┌──

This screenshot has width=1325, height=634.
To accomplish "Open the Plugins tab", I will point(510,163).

└──
┌──

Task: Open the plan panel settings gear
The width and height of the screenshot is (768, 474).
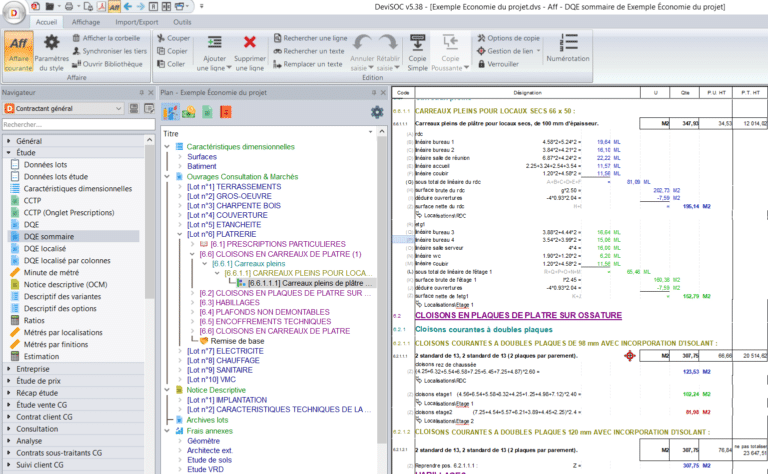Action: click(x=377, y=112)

└──

◆ Your objective
Would you please show every line of the material above that includes the string "Open"?

◆ Output of the exercise
To accomplish "Open the Plugins tab", I will point(510,163).
Task: Open the plan panel settings gear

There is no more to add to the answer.